System Performance Queries
# CPU Usage (per instance)
irate(n8n_process_cpu_user_seconds_total{instance=~"$instance"}[2m]) * 100
# Memory Usage (per instance)
n8n_process_resident_memory_bytes{instance=~"$instance"}
# Event Loop Lag (critical for performance)
n8n_nodejs_eventloop_lag_seconds{instance=~"$instance"}
# Active Handles and Requests
n8n_nodejs_active_handles_total{instance=~"$instance"}
n8n_nodejs_active_requests_total{instance=~"$instance"}
Workflow Execution Queries
# Execution Rate (per instance)
rate(n8n_execution_total{instance=~"$instance"}[5m])
# Success Rate (per instance)
(
rate(n8n_execution_total{instance=~"$instance"}[5m]) -
rate(n8n_execution_failed_total{instance=~"$instance"}[5m])
) / rate(n8n_execution_total{instance=~"$instance"}[5m]) * 100
# Execution Duration Percentiles
histogram_quantile(0.50, rate(n8n_execution_duration_seconds_bucket{instance=~"$instance"}[5m]))
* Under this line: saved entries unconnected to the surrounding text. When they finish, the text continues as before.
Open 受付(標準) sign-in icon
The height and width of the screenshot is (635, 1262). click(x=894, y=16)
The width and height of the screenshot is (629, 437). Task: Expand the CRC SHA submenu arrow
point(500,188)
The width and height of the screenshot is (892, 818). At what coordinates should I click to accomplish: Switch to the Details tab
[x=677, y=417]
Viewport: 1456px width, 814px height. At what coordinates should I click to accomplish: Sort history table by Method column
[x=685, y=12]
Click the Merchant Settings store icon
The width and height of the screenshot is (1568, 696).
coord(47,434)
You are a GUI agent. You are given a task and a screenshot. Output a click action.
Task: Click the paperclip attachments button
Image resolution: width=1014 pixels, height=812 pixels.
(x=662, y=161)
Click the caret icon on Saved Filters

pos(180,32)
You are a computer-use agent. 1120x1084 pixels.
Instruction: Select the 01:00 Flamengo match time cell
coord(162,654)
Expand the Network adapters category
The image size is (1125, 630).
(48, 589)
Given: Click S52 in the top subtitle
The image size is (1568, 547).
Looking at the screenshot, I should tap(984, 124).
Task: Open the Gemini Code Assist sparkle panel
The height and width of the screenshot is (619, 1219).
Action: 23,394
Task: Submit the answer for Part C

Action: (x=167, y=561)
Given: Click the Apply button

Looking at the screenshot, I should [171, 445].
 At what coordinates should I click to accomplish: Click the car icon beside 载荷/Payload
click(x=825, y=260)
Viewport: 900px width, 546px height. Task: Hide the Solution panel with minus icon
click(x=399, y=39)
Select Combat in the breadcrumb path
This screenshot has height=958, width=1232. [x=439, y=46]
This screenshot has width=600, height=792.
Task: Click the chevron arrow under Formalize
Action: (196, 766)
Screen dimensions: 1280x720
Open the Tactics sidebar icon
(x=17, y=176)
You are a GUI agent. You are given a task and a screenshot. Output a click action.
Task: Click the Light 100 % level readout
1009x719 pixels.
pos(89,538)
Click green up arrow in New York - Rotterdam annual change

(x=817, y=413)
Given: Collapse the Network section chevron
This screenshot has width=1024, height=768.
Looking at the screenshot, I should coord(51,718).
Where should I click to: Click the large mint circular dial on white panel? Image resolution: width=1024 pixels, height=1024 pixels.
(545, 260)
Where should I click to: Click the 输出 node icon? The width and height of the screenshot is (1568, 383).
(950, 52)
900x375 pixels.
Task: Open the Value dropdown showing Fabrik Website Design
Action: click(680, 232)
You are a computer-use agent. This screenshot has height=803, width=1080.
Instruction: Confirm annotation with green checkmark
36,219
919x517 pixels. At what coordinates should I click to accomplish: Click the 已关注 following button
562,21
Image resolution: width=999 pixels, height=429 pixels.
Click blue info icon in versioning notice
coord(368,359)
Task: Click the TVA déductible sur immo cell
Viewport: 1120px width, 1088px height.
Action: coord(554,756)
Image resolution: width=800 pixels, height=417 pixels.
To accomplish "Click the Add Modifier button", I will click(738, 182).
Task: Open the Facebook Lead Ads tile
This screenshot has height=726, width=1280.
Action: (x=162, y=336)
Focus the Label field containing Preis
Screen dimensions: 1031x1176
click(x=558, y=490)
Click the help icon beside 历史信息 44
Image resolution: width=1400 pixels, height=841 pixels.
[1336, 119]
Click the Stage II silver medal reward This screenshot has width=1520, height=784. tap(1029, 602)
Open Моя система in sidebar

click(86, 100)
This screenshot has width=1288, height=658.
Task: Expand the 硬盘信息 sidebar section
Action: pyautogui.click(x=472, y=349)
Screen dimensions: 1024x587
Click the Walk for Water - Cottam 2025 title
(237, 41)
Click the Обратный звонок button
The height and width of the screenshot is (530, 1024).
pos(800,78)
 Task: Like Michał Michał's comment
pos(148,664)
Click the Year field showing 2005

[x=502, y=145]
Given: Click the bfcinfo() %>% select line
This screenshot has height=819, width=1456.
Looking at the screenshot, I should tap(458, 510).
histogram_quantile(0.95, rate(n8n_execution_duration_seconds_bucket{instance=~"$instance"}[5m]))
histogram_quantile(0.99, rate(n8n_execution_duration_seconds_bucket{instance=~"$instance"}[5m]))
# Error Rate
rate(n8n_execution_failed_total{instance=~"$instance"}[5m])
Queue Mode Queries
# Queue Depth by Status
n8n_queue_bull_queue_waiting{instance=~"$instance"}
n8n_queue_bull_queue_active{instance=~"$instance"}
n8n_queue_bull_queue_delayed{instance=~"$instance"}
# Queue Processing Rate
rate(n8n_queue_bull_queue_completed{instance=~"$instance"}[5m])
rate(n8n_queue_bull_queue_failed{instance=~"$instance"}[5m])
# Worker Utilization
n8n_queue_bull_queue_active{role="worker"} /
(n8n_queue_bull_queue_waiting{role="worker"} + n8n_queue_bull_queue_active{role="worker"}) * 100
# Queue Stuck Detection
n8n_queue_bull_queue_active{instance=~"$instance"} > 0 and
rate(n8n_queue_bull_queue_completed{instance=~"$instance"}[5m]) == 0
API Performance Queries
# API Request Rate
rate(n8n_api_requests_total{instance=~"$instance"}[5m])
# API Response Time Percentiles
histogram_quantile(0.50, rate(n8n_api_request_duration_seconds_bucket{instance=~"$instance"}[5m]))
histogram_quantile(0.95, rate(n8n_api_request_duration_seconds_bucket{instance=~"$instance"}[5m]))
# API Error Rate
rate(n8n_api_requests_failed_total{instance=~"$instance"}[5m])
Memory and Heap Queries
# Heap Memory Usage
n8n_nodejs_heap_size_used_bytes{instance=~"$instance"}
n8n_nodejs_heap_size_total_bytes{instance=~"$instance"}
# Heap Space Details
n8n_nodejs_heap_space_size_used_bytes{instance=~"$instance"}
n8n_nodejs_heap_space_size_available_bytes{instance=~"$instance"}
# External Memory
n8n_nodejs_external_memory_bytes{instance=~"$instance"}
Advanced Analytics Queries
# Execution Trends (hourly)
increase(n8n_execution_total{instance=~"$instance"}[1h])
# Success Rate Trends (hourly)
(
increase(n8n_execution_total{instance=~"$instance"}[1h]) -
increase(n8n_execution_failed_total{instance=~"$instance"}[1h])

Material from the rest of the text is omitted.